Sabahın ilk ışıkları penceresine vuruyordu. Gün doğmuştu çoktan. Yine yatağına gömülmüş, çarşafına desen olmuştu. Gönlünün incindiği demler, hayallerinin dağıldığı durumlar, inançlarına sahip çıkamadığı zamanlar çökerdi böyle.
Her gün yemeğe kafeye gelen kibar bir genç vardı. Turuncu bir renk bulutu gibiydi; saçı, kaşı, kirpiği, bıyığı, sakalı, çil lekesi hep turuncuydu. Bazen gözleri de turuncu görünüyordu.

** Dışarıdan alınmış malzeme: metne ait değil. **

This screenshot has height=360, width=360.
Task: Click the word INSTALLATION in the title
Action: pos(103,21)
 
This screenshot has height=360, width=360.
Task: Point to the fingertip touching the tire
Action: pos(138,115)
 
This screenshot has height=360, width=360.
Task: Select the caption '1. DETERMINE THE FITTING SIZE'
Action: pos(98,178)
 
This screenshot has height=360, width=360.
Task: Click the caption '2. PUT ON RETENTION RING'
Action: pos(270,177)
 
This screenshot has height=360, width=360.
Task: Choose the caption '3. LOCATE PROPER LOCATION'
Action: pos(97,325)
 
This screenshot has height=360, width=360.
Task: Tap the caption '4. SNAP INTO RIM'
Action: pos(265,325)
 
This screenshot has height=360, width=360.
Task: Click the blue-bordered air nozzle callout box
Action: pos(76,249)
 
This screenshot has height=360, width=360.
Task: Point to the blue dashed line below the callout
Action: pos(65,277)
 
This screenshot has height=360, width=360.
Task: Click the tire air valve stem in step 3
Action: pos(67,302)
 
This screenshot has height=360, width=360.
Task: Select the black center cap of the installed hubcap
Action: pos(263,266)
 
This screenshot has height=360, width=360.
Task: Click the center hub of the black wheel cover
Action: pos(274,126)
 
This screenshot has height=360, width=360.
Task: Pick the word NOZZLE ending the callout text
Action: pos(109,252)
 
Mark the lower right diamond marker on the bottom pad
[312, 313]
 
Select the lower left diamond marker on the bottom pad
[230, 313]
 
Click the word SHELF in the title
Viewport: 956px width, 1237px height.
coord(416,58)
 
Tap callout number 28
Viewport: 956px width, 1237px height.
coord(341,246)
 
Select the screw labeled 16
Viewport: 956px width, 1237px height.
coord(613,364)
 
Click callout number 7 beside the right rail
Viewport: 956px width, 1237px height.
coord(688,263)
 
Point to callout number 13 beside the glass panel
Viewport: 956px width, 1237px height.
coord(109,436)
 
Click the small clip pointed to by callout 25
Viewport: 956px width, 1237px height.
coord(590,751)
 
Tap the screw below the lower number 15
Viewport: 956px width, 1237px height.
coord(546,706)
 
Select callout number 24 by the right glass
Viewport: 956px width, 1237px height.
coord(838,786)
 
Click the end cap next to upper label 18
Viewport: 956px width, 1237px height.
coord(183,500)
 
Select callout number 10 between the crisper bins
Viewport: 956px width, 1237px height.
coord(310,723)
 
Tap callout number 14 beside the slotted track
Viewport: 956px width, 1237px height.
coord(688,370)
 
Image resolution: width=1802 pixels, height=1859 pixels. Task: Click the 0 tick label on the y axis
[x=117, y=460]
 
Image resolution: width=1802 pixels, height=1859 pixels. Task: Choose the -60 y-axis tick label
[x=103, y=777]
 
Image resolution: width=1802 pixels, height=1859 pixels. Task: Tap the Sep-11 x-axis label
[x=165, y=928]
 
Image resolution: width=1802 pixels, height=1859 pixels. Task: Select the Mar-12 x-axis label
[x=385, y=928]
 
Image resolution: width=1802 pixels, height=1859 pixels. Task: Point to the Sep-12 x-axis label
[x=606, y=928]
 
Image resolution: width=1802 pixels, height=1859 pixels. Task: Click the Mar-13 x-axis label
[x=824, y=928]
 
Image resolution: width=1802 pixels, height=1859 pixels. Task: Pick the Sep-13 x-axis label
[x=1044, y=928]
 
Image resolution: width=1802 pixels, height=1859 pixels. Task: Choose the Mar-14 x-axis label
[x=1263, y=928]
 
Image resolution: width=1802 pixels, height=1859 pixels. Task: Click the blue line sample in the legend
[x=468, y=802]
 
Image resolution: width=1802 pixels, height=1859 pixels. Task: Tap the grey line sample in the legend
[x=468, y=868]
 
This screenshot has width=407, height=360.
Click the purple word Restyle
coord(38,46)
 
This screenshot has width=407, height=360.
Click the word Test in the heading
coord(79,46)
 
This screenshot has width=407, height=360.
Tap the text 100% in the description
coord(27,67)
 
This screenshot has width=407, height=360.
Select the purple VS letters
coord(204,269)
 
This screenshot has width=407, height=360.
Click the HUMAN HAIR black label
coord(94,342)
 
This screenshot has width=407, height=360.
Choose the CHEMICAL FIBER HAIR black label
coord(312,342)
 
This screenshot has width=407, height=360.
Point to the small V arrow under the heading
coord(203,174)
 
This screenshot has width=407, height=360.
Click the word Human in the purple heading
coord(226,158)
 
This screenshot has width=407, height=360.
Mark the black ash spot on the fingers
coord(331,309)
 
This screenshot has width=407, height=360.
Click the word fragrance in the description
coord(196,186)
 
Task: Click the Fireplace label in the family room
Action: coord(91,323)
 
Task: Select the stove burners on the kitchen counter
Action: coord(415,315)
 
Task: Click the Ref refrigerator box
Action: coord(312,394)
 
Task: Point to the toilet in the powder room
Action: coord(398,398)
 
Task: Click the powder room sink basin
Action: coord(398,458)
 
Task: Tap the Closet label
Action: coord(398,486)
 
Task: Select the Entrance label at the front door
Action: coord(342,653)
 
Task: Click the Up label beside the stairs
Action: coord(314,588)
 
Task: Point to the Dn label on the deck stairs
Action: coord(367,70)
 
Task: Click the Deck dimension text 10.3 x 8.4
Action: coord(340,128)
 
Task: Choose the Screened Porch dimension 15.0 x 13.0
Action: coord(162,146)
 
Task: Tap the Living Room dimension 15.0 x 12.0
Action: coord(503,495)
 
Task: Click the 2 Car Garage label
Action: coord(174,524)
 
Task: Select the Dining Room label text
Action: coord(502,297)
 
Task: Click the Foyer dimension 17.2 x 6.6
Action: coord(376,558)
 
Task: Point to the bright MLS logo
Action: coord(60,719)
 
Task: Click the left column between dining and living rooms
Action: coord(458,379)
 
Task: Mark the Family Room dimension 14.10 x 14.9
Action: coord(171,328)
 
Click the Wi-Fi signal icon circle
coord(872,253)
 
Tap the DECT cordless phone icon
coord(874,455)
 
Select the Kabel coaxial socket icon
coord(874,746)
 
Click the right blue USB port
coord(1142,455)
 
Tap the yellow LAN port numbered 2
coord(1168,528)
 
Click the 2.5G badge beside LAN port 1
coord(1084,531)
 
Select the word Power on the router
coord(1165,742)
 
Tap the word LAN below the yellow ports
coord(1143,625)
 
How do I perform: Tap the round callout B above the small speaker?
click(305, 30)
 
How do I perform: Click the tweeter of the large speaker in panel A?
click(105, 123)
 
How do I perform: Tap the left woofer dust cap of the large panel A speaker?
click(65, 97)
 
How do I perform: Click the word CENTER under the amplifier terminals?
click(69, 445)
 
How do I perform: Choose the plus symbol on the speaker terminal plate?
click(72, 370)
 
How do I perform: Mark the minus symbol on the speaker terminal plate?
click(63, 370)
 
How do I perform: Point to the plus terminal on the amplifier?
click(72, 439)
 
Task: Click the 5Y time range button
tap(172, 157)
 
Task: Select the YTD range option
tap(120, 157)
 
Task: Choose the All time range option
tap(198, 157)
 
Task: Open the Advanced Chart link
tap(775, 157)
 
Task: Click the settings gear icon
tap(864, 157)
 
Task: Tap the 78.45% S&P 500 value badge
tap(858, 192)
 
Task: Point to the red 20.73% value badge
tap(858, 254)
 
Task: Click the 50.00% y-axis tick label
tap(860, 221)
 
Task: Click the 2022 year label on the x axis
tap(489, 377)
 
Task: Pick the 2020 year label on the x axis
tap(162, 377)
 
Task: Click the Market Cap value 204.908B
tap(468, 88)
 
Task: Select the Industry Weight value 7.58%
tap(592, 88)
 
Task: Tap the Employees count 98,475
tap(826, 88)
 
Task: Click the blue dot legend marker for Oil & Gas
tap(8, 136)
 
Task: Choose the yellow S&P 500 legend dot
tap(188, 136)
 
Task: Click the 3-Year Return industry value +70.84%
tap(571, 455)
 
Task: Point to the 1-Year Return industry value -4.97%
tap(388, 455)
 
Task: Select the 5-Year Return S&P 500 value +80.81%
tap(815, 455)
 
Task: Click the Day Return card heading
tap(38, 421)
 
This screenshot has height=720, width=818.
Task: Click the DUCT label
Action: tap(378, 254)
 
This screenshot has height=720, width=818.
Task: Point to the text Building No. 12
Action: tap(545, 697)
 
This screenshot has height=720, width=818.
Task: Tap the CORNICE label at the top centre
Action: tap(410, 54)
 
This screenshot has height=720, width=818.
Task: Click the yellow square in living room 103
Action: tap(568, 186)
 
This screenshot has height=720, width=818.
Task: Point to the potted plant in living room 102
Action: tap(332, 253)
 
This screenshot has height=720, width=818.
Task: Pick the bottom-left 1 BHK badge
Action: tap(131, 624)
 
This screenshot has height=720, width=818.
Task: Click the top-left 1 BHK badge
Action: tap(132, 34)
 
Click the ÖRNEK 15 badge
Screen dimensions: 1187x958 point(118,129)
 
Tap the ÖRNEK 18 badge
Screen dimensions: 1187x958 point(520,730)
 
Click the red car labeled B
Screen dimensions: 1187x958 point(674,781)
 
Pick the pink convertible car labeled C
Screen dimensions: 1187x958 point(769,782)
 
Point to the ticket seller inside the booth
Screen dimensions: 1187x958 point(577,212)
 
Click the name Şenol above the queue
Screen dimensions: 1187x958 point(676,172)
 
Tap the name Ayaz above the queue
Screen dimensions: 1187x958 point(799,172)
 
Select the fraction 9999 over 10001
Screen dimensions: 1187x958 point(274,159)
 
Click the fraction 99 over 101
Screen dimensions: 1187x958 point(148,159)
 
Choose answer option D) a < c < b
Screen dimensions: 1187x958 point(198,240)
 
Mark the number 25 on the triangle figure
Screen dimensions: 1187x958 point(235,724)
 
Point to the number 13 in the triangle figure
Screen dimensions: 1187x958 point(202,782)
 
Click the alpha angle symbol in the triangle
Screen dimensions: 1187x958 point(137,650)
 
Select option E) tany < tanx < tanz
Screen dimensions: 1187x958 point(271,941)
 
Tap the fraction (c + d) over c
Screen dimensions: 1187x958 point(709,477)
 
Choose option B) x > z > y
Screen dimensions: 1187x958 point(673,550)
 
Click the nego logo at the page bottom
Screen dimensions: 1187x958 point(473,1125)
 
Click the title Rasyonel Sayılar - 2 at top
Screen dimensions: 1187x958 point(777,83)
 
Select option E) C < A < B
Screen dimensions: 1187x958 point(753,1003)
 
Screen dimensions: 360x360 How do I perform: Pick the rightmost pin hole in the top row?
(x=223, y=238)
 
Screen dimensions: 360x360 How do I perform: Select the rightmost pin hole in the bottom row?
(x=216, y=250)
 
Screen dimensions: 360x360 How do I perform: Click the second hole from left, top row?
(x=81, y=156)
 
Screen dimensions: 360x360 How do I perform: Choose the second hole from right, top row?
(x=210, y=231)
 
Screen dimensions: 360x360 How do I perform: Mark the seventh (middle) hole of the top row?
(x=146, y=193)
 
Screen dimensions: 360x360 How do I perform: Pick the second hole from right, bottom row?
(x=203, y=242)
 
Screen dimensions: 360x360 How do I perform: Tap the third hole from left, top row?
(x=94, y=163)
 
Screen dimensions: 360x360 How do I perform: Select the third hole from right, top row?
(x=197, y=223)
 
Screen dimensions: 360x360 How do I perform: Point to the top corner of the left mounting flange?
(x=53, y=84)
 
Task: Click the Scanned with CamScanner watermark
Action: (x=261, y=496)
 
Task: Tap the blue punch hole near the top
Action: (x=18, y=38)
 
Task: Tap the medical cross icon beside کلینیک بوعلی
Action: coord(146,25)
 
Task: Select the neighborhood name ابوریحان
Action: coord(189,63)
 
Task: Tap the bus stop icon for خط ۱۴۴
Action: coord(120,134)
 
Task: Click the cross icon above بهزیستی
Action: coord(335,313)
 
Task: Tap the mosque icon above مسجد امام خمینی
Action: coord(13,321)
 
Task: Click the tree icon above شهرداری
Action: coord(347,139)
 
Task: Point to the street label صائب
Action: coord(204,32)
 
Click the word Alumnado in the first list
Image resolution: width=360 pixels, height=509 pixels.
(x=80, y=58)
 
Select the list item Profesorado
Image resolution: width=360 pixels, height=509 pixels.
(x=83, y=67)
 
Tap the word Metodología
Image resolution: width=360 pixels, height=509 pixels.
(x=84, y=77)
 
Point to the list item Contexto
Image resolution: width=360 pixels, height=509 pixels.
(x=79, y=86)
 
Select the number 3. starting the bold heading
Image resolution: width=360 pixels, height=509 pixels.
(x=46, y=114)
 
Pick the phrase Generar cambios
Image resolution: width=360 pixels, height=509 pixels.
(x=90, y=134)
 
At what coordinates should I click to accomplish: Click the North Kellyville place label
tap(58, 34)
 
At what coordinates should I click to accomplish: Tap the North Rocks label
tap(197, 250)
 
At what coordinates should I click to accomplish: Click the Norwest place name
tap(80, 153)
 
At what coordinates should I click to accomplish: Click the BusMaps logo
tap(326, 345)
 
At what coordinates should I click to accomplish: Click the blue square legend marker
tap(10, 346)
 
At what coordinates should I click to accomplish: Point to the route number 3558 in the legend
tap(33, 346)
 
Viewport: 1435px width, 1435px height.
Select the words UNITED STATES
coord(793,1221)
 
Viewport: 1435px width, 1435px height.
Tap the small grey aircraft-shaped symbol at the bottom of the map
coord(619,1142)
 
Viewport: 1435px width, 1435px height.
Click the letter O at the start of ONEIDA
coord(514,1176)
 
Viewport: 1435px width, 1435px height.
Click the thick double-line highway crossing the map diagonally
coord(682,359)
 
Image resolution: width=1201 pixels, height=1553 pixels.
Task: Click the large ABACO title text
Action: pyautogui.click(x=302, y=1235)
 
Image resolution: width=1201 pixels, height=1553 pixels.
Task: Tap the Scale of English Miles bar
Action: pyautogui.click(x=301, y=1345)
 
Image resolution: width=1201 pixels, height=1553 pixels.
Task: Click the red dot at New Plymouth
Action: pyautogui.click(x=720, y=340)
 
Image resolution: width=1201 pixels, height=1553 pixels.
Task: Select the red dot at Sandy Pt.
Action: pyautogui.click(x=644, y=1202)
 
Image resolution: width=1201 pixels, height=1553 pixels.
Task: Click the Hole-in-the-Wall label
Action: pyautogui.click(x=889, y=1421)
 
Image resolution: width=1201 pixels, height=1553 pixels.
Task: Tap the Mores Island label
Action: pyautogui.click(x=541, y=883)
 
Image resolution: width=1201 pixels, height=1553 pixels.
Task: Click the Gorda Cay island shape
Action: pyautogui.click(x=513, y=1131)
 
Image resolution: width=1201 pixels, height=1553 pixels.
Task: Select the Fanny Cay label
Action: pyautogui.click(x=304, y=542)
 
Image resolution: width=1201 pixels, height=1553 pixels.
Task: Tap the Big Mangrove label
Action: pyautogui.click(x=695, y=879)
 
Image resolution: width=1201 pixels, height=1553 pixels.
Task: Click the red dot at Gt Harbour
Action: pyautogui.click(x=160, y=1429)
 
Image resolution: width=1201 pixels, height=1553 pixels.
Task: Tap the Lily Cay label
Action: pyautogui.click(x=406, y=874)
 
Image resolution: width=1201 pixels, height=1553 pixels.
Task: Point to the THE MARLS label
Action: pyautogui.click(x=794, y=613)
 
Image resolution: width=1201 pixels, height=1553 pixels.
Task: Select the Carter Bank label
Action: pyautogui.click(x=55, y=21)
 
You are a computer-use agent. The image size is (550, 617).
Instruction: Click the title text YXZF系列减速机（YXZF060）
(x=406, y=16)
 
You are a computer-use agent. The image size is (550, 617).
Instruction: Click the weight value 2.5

Elinde kalınca kitabı, hızla ilerleyen ayraçı, sessizce yemeğini yiyip gidiyordu.
Sokağın başında küçük, sevimli bir çay ocağının sahibiydi. Civarda KAHVECİ diye bilinirdi. Çok büyük bir kahve alım-satım işinin sahibiymiş zamanında. Olmamış, batmış, sıkışmış Balat’a.
Öğlene iki saat kala komşu kızı geldi yan dükkândan. Gözlerini kocaman açarak, “Ahmet Vefa ölmüş.” dedi. Nasıl mı? Sabaha karşı evinde lavabonun önünde. Anne babası düğün hazırlıkları için memleketlerindeymiş. İşyerindeki çalışanı aramış, bulamayınca eve bakmış. Gece üç civarında öldüğü tespit edilmiş.
İnna lillahi ve inna ileyhi raciun. “Biz Allah’a aidiz ve kuşkusuz O’na döneceğiz.” (Bakara 156)
Hevesleri geride bıraktıkça eskir gönül. Yorulur beden ve yaşlanır insan. Onu ayağa kaldıran, kalbinin pusulası olan hevesleridir. Canlı tutan, coşturan, yedirip içirip çalıştıran… Heveslerini görüp kabul eden, besleyip büyütüp özenenler içlerindeki çocuğun coşkusuyla hayat sürerler.
Altmış beşinde Batum’a seyahat hazırlığı yapan, sahnede koskoca diyaloğu hiç takılmadan okuyan, bakan yüzlere gülücük, gören gözlere tebessüm hediye ederek ömür sürerler.
Neşe veya hüzün, alt beynimizin önümüze getirdiği, ısıtıp ısıtıp bize giydirdiği yaşanmışlıklara verdiğimiz anlamın sonucudur. Kendine güvenip anı yaşamayı bilenlere kimsenin etki edemediği gibi alt beyni de çok fazla etki edemez. Zaman içinde kaybolup giderken nefeslerimiz, bazı insanlar daha hızlı tüketmemize yardımcı olacak eylemler planlıyorlar.
Hiç anlamadan koca ömrü duman etmenin planlarını yapıyorlar. Her gün yeni heveslerle uyanırken, ajandadan iş takibini yaparken birden bire kendini içi boş poşet gibi buruş buruş buluyor insan.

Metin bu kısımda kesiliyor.